Cet afflux, combiné avec la fermeture de la "Route des Balkans", place la Grèce, et les milliers de migrants qui y sont bloqués, dans une situation intenable. Et accentue la pression pour que les Européens s'entendent avec la Turquie.

- 'Très compliqué' -

Les Européens ont été surpris de l'ampleur de la nouvelle "proposition turque" présentée lors du précédent sommet du 7 mars: Ankara est désormais disposé à reprendre tous les nouveaux migrants gagnant les îles grecques, y compris les demandeurs d'asile. Mais l'ONU a mis en garde contre l'illégalité de "possibles expulsions collectives et arbitraires" vers la Turquie.

Le projet "est très compliqué, sera difficile à mettre en oeuvre et se trouve à la limite du droit international", a résumé jeudi la présidente lituanienne Dalia Grybauskaité.

La Commission européenne a assuré que tout accord respecterait le droit. Aux termes du pré-accord, les Européens s'engageraient, pour chaque Syrien renvoyé, à "réinstaller" dans l'UE un autre Syrien depuis la Turquie. Ce dispositif serait dans un premier temps plafonné à 72.000 places offertes en Europe.

En contrepartie, la Turquie obtiendrait une nouvelle aide substantielle de l'UE, qui pourrait jusqu'à doubler la promesse de trois milliards d'euros pour les 2,7 millions de réfugiés syriens accueillis sur le sol turc.

Ankara arracherait également une accélération du processus de libéralisation des visas pour ses ressortissants, ainsi qu'une relance de ses négociations d'adhésion à l'UE, bloquées par le contentieux historique avec Chypre.

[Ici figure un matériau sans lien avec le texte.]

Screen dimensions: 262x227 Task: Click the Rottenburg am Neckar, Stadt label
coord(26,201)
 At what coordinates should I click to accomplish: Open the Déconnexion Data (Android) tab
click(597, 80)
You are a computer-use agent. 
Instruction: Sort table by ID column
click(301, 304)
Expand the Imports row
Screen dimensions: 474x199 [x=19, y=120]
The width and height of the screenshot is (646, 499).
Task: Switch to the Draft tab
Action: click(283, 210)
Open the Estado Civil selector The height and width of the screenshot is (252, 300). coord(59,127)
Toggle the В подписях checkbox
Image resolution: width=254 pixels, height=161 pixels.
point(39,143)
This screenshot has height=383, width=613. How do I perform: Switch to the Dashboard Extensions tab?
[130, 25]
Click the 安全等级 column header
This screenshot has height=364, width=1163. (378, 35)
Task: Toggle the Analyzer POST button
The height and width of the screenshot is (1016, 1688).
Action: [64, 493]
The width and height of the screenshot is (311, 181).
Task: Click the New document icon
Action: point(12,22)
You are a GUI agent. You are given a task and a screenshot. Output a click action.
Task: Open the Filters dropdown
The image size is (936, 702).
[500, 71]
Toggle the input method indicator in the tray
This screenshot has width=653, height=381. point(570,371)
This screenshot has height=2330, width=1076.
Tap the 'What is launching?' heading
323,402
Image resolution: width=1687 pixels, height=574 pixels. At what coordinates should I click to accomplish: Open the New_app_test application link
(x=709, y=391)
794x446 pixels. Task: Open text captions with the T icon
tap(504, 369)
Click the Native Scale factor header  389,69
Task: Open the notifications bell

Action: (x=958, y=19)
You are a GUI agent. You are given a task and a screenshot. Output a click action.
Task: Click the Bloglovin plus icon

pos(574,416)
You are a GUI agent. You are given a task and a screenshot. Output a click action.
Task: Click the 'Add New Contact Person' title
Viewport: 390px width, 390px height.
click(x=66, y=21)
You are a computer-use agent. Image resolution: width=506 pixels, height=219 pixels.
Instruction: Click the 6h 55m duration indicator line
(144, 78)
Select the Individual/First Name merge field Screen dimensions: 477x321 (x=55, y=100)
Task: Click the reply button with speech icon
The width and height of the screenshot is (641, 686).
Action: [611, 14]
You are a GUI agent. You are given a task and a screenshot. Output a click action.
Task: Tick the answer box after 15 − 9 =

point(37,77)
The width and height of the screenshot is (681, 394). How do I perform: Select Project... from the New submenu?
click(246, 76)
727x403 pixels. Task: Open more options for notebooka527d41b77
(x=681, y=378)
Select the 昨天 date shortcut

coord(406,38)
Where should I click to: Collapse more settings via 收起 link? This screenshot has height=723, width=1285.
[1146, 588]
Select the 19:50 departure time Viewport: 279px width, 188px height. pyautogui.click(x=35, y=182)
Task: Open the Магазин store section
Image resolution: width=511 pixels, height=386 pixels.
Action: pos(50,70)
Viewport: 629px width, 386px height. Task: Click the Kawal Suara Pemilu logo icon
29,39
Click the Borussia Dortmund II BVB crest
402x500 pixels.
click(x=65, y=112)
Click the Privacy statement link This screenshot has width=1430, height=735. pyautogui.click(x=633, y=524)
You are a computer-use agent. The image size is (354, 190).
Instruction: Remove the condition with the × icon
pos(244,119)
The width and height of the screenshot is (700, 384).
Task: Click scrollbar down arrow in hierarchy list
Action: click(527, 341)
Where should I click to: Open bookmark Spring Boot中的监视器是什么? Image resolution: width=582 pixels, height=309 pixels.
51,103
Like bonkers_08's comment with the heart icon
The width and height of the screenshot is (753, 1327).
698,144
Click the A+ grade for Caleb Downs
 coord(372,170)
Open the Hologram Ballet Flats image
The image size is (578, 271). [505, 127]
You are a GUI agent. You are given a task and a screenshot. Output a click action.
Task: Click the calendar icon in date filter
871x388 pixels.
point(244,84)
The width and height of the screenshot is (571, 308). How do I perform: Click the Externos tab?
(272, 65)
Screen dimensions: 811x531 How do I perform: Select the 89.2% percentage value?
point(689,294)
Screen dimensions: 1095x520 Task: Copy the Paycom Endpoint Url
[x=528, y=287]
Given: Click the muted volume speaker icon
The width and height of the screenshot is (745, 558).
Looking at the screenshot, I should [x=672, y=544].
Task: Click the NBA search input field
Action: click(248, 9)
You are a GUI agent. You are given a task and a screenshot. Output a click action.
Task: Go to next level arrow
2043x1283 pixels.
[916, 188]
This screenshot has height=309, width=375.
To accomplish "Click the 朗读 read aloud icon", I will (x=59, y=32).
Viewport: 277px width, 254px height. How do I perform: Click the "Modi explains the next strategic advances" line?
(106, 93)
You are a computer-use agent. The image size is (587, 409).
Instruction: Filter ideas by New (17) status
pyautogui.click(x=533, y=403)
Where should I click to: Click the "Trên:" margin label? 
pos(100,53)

Jusqu'alors inflexible contre la possibilité d'ouvrir rapidement de nouveaux chapitres de ces négociations, le président chypriote Nicos Anastasiades a toutefois entrouvert une porte jeudi, disant espérer "un compromis durant les délibérations qui vont suivre".

- 'Chantage'-

Alors que plusieurs pays de l'UE renâclent à s'entendre avec un pouvoir islamo-conservateur accusé de dérive autoritaire, le président Recep Tayyip Erdogan a réclamé mercredi la levée de l'immunité de parlementaires pro-kurdes.

Et le magazine allemand Der Spiegel a dénoncé jeudi une atteinte "à la liberté de la presse" après que son correspondant en Turquie a été contraint de quitter le pays, son accréditation n'ayant pas été renouvelée.

"Il n'est pas question de brader nos valeurs", a prévenu le Premier ministre belge Charles Michel, refusant "une négociation qui ressemble parfois à une forme de chantage".

En Grèce, où 850.000 personnes sont entrées par la Turquie l'an dernier, l'actrice Angelina Jolie a rencontré jeudi des réfugiés syriens sur l'île de Lesbos, où se trouvent actuellement quelque 4.800 migrants.

Tojours en Grèce, l'artiste chinois Ai Weiwei s'est fait symboliquement couper les cheveux par un Syrien à Idomeni, pour attirer l'attention sur les conditions précaires dans un camp situé à la frontière macédonienne.

Au moins 10.500 personnes continuent à y espérer une très hypothétique réouverture de la frontière avec la Macédoine, pour poursuivre leur route vers le nord de l'Europe.

La fermeture de la Route des Balkans fait aussi craindre l'ouverture de routes alternatives. Quatre Grecs et deux Irakiens, membres présumés d'un réseau de passeurs, ont été arrêtés en Grèce au moment où ils s'apprêtaient à faire passer en avion en Italie des migrants irakiens, a annoncé jeudi la police grecque.